From: Joseph Qi <jiangqi903@gmail.com>
To: Eric Ren <zren@suse.com>, ocfs2-devel@oss.oracle.com
Cc: akpm@linux-foundation.org, mfasheh@versity.com,
jlbec@evilplan.org, ghe@suse.com, junxiao.bi@oracle.com,
linux-kernel@vger.kernel.org
Subject: Re: [PATCH 1/2] ocfs2/dlmglue: prepare tracking logic to avoid recursive cluster lock
Date: Fri, 6 Jan 2017 14:07:10 +0800 [thread overview]
Message-ID: <7be81994-042d-4f1c-3bce-4fc26b60fcdb@gmail.com> (raw)
In-Reply-To: <1483630262-22227-2-git-send-email-zren@suse.com>
Hi Eric,
On 17/1/5 23:31, Eric Ren wrote:
> We are in the situation that we have to avoid recursive cluster locking,
> but there is no way to check if a cluster lock has been taken by a
> precess already.
>
> Mostly, we can avoid recursive locking by writing code carefully.
> However, we found that it's very hard to handle the routines that
> are invoked directly by vfs code. For instance:
>
> const struct inode_operations ocfs2_file_iops = {
> .permission = ocfs2_permission,
> .get_acl = ocfs2_iop_get_acl,
> .set_acl = ocfs2_iop_set_acl,
> };
>
> Both ocfs2_permission() and ocfs2_iop_get_acl() call ocfs2_inode_lock(PR):
> do_sys_open
> may_open
> inode_permission
> ocfs2_permission
> ocfs2_inode_lock() <=== first time
> generic_permission
> get_acl
> ocfs2_iop_get_acl
> ocfs2_inode_lock() <=== recursive one
>
> A deadlock will occur if a remote EX request comes in between two
> of ocfs2_inode_lock(). Briefly describe how the deadlock is formed:
>
> On one hand, OCFS2_LOCK_BLOCKED flag of this lockres is set in
> BAST(ocfs2_generic_handle_bast) when downconvert is started
> on behalf of the remote EX lock request. Another hand, the recursive
> cluster lock (the second one) will be blocked in in __ocfs2_cluster_lock()
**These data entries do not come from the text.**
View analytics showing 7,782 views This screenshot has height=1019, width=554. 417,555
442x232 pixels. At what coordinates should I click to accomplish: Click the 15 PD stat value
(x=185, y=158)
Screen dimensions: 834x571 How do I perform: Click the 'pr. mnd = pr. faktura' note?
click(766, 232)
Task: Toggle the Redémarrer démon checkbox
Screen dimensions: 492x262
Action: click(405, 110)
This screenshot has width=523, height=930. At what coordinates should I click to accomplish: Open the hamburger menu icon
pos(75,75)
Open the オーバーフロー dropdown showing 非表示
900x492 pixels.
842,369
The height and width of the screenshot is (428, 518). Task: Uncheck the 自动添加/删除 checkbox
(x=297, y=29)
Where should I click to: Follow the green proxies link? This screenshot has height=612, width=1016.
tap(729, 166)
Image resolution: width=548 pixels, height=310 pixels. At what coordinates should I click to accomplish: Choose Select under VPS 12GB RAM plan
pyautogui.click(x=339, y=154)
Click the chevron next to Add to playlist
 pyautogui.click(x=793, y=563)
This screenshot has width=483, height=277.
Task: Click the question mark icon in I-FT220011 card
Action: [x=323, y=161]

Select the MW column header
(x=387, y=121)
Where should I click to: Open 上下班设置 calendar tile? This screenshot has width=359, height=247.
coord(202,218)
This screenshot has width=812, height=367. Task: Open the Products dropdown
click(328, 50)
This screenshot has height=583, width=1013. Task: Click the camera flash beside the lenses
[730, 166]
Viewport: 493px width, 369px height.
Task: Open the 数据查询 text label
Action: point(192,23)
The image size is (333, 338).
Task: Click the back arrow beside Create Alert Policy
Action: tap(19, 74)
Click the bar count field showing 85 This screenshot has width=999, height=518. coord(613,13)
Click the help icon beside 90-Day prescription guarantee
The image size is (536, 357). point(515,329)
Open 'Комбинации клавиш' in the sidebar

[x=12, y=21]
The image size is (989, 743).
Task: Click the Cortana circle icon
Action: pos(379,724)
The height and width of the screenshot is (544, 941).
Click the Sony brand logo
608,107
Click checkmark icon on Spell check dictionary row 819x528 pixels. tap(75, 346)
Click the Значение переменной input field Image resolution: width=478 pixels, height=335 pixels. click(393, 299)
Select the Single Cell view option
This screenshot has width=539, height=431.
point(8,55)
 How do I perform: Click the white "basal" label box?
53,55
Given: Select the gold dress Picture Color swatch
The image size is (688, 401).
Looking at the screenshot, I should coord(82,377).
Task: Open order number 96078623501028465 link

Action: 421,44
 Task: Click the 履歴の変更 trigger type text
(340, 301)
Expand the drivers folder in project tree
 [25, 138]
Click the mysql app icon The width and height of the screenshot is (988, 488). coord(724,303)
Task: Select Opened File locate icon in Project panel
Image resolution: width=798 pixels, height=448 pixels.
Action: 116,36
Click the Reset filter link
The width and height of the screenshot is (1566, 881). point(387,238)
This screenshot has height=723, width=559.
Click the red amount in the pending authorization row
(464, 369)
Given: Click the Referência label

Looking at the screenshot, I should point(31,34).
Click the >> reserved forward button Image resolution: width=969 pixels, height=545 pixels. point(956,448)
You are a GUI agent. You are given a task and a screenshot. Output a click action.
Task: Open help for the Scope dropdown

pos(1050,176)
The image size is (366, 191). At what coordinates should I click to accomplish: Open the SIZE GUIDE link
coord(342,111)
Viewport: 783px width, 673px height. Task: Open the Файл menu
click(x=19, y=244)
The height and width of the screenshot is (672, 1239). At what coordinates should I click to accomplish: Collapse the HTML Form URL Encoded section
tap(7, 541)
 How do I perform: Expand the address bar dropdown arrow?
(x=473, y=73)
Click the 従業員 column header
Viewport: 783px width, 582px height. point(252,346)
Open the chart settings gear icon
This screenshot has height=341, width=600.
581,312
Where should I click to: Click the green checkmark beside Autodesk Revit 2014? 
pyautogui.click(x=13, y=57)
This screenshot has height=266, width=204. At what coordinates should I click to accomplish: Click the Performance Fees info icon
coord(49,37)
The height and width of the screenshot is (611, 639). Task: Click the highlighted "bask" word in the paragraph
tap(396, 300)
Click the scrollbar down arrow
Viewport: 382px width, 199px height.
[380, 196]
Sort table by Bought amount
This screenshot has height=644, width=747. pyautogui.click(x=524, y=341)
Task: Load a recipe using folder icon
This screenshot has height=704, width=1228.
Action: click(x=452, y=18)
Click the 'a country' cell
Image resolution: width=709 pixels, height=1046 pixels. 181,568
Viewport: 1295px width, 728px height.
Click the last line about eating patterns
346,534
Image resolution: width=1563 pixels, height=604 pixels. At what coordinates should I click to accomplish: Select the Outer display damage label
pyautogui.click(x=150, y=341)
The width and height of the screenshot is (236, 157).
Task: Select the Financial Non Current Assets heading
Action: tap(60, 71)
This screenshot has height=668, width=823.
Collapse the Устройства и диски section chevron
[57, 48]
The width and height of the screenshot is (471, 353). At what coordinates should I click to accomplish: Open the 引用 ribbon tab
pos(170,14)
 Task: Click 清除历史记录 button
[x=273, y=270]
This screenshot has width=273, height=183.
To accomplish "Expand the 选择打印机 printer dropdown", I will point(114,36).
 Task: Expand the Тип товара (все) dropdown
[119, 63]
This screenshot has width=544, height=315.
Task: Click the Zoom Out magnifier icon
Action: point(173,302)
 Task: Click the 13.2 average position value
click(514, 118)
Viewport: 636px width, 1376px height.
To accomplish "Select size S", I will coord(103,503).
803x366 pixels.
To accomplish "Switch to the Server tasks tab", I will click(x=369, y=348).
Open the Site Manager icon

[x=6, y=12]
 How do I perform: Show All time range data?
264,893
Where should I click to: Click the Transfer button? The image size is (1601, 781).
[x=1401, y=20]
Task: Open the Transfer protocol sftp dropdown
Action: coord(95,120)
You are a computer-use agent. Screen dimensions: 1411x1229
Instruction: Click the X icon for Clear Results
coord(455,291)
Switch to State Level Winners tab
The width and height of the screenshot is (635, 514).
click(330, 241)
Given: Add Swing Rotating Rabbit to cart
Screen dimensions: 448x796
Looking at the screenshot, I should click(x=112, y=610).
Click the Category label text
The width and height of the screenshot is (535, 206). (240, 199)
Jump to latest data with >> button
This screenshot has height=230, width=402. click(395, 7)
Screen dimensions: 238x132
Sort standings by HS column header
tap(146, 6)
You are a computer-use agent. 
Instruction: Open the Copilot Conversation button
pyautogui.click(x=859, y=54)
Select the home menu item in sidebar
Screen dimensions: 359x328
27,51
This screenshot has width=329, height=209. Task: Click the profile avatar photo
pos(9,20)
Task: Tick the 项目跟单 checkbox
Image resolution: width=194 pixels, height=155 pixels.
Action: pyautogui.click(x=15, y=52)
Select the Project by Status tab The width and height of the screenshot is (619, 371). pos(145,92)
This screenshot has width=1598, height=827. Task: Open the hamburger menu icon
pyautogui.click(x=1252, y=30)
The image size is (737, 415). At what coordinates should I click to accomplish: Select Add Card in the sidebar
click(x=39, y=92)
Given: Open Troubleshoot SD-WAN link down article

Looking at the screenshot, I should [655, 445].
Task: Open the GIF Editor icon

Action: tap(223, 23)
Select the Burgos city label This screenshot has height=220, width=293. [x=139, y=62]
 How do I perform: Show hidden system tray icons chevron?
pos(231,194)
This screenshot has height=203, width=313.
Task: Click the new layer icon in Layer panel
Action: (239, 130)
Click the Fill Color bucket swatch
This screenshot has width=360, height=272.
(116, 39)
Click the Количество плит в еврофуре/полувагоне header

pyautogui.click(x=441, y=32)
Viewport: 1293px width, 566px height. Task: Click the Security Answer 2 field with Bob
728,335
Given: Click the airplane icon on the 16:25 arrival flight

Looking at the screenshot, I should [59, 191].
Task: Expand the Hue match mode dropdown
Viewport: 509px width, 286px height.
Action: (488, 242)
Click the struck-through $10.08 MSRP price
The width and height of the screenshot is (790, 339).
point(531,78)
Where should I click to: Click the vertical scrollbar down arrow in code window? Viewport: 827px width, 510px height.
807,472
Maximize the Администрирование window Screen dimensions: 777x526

> because of OCFS2_LOCK_BLOCKED. But, the downconvert never complete, why?
> because there is no chance for the first cluster lock on this node to be
> unlocked - we block ourselves in the code path.
>
> The idea to fix this issue is mostly taken from gfs2 code.
> 1. introduce a new field: struct ocfs2_lock_res.l_holders, to
> keep track of the processes' pid who has taken the cluster lock
> of this lock resource;
> 2. introduce a new flag for ocfs2_inode_lock_full: OCFS2_META_LOCK_GETBH;
> it means just getting back disk inode bh for us if we've got cluster lock.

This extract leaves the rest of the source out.